# CAO America...



## Bigfoot (Jun 25, 2007)

CAO America Potomac standing at attention! 

Smoked it until my fingers burned.

Bigfoot


----------



## Deuce Da Masta (Dec 4, 2006)

sweet. Nice lookin smoke!


----------



## stlcards (Sep 14, 2007)

That's great Brian. I love the America. It's got flavor, construction, decent price, you really can't go wrong with it.


----------



## smokinj (Jan 16, 2008)

*Very nice!

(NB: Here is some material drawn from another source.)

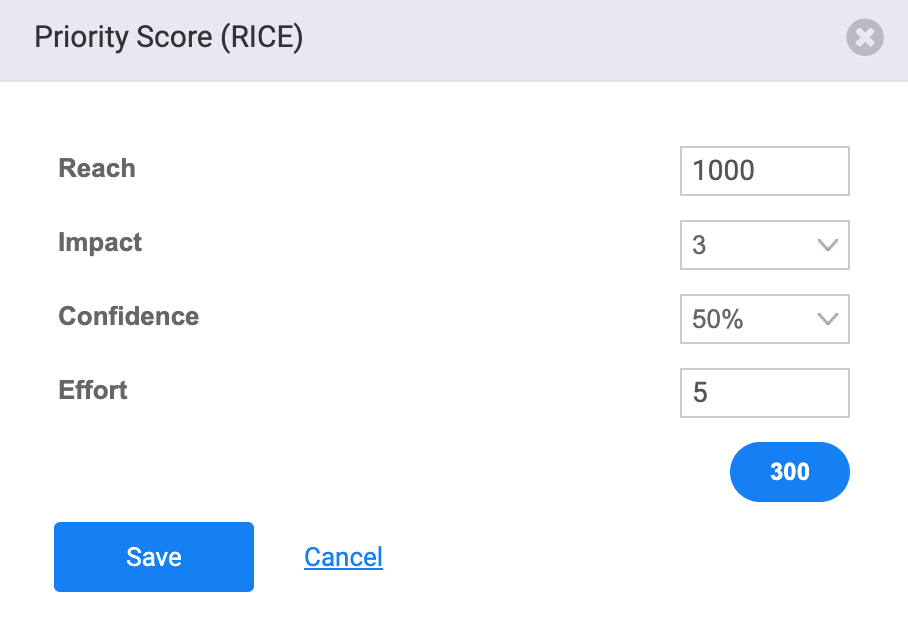Viewport: 908px width, 644px height.
Task: Click the Confidence label
Action: (x=129, y=316)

Those are tasty smokes:dribble:*


----------



## Sin-cl (Feb 9, 2008)

looks tasty!


----------



## Tristan-cl (May 22, 2007)

Man, with how everyone's talking, it looks like it's time to pick up a few of these so called, "America"s. I like most of CAO's other blends, so why not!


----------



## boomerd35 (Apr 24, 2007)

America is my favorite CAO, I must say.


----------



## jitzy (Jan 7, 2007)

I have a couple sitting in wait I think I may need to fire one up soon they look great.


----------



## Clavery88 (Feb 1, 2008)

nice stand. ive only had one of America, i wasnt to empressed by it... i'm sure ill smoke plenty of CAO the night of the event coming up at The Cigar Parlor.


----------



## Toasted Coastie (Feb 16, 2008)

I love those smokes! Nice pic.


----------



## iloveclmore (Jan 23, 2008)

Looks great Brian!


----------



## karmaz00 (Dec 5, 2007)

thats a great cigar


----------



## Cypress (Jun 27, 2007)

Very nice. Thanks for sharing.


----------



## Network13 (Feb 29, 2008)

They sure are beautiful looking smokes. Whoever designed the band really hit a home run with that design.


----------



## Doogie (Oct 15, 2007)

had my first America a couple of weeks ago. very nice smoke


----------



## sofaman (Jun 20, 2007)

Very nice Bigfoot!!!


----------



## amateurke (Mar 28, 2008)

Great smoke!


----------



## Ecto1 (Jan 26, 2008)

BigFoot pay no attention to Clay the America is a great smoke. I too look forward to the 29th of May for the CAO event (how nice of you to hold it on my Birthday). I have an American anthem Coffin I am saving for the 4th of July. IMHO CAO does nothing wrong. Clay you know I am picking on you. Bigfoot that soldier looks great standing at attention I hope you remembered to put him At Ease.


----------



## SMOKING HANDSOME DUDE (May 24, 2007)

Nice Ash


----------



## Network13 (Feb 29, 2008)

Ecto1 said:


> I have an American anthem Coffin I am saving for the 4th of July.


Funny you would say that, I just picked up a couple of those and was saving them for the 4th as well. Wonder how many Anthems will be smoked this year?


----------



## Fatmandu (Mar 18, 2008)

Nice pik Bigfoot....likes the AMERICA's!!! I 'won' that ashtray at the CAO event in Bitmingham...cost me $30. in fuel to pick up a $29. ashtray....the things a guy will do in the name of FREE CAO!!


----------



## mjohnsoniii (Sep 9, 2007)

the America has got to be my all time favorite CAO. i have a couple in the humi thats gonna be laid to rest in celebration of our great country's birthday.


----------